Recently, I’ve been training a medium-sized heterogeneous graph network. Specifically, the network design starts with updating the node embeddings of all approximately 140,000 nodes in the graph using two layers of
rgcn_layer, based on the relationship types in the heterogeneous graph. Subsequently, node indices for node pairs are obtained from the training set edges (
dst_nodes), and these indices are used to retrieve the corresponding node embeddings. A custom linear layer is then used to predict the relationship type between these node pairs. Finally, cross-entropy loss for the prediction of relationship types is calculated for model updates.
In practice, I’ve also generated negative sample pairs, treating “non-existent edges” as a type of edge for prediction. This means that in reality, my graph has 22 edge types plus one negative sample edge type, and I’ve calculated the cross-entropy loss for all of them together.

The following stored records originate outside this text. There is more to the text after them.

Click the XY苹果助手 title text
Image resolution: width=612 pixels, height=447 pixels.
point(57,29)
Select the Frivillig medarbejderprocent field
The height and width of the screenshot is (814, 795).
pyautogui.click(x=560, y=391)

However, something unexpected yet somewhat predictable occurred: I found that regardless of the batch_size setting, the GPU memory usage does not change significantly, staying around 20 GB. I have tried to interpret this phenomenon myself. Perhaps it’s because the node embeddings before and after the update are already in the GPU memory, so the memory usage doesn’t change much with the number of node pairs I try to index.
As I don’t have much experience in training graph models before, I would like to know if this approach is reasonable. What potential issues could it bring? For now, the training process seems to be running smoothly…